Les résultats de l'analyse de l'ADN masculin, mêlé au sang de Ghislaine Marchal dans la fameuse inscription «Omar m'a tuer», sont clairs: il ne s'agit pas de celui d'Omar Raddad. L'ancien jardinier a pourtant été condamné en 1994 à 18 ans de réclusion criminelle pour le meurtre de sa patronne, retrouvée morte en 1991. Les avocats d'Omar Raddad, qui ont déjà demandé une révision du procès, espèrent que ce nouvel élément accélérera le processus judiciaire.

C'est en décembre 2000 que le laboratoire de police scientifique de Paris découvre qu'à la trace de main ensanglantée de Ghislaine Marchal est mêlé un sang inconnu. Cependant, la seule analyse d'ADN est insuffisante pour établir l'innocence de l'ancien jardinier. Rien ne permet de prouver qu'il a été déposé sur les lieux au moment du meurtre et par le coupable. Il peut notamment s'agir d'une contamination ultérieure. Par ailleurs, l'ADN retrouvé sur l'arme n'a pas pu être identifié. Toutefois, les avocats du jardinier ont fait remarquer que les scientifiques n'ont finalement trouvé aucune trace d'Omar Raddad sur les lieux du crime: «Il n'y a aucun indice, pas une trace, rien, et ça suffit», estime ainsi Me Jean-Louis Keita.

Grâce partielle

Ghislaine Marchal a été assassinée de plusieurs coups de couteau. On a retrouvé son corps dans la chaufferie de sa villa, sur la Côte d'Azur. Sur la porte, la mystérieuse inscription «Omar m'a tuer», écrite avec du sang, a conduit les enquêteurs sur la piste de son jardinier, Omar Raddad, qui a toujours clamé son innocence. Sa condamnation n'a pas levé toutes les zones d'ombre de l'enquête. Le 23 mai 1996, Jacques Chirac a d'ailleurs partiellement gracié Omar Raddad afin qu'il puisse rapidement être libéré. A cette époque, il était impossible de faire appel, en France, d'un jugement émanant d'une Cour d'assises.

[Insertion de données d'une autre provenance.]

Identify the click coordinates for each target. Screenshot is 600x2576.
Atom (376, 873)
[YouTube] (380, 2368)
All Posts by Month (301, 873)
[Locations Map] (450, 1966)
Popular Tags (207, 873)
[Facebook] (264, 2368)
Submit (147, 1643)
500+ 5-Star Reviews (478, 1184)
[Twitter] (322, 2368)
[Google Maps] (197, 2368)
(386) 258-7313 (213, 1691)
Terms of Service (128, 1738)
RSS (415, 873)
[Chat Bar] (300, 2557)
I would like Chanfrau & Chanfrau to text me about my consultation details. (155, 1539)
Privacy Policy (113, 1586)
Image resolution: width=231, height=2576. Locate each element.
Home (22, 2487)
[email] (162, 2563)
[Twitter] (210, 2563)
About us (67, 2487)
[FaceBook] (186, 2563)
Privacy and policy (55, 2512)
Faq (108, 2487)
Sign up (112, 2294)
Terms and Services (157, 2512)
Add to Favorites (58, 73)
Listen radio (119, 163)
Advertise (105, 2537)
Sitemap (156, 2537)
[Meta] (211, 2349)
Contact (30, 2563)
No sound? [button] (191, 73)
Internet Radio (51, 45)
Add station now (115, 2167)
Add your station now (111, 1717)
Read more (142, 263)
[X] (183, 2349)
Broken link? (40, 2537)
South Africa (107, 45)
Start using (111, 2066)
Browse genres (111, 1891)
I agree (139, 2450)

En janvier 1999, forts de nouveaux éléments apportés par des enquêteurs privés, les avocats d'Omar Raddad ont déposé une requête en révision du procès. En avril ou mai, la Commission de révision devra estimer s'il existe des «faits nouveaux», inconnus au moment du procès, qui seraient de nature à faire naître un doute sur la culpabilité du condamné. Si c'est le cas, le dossier sera renvoyé en cour de cassation, ce qui pourrait donner lieu à un nouveau procès. Dans une interview publiée hier, Omar Raddad a déclaré qu'il espère «que la justice va aller très vite» pour le réhabiliter. Et d'ajouter: «Cela fait dix ans que j'attends.»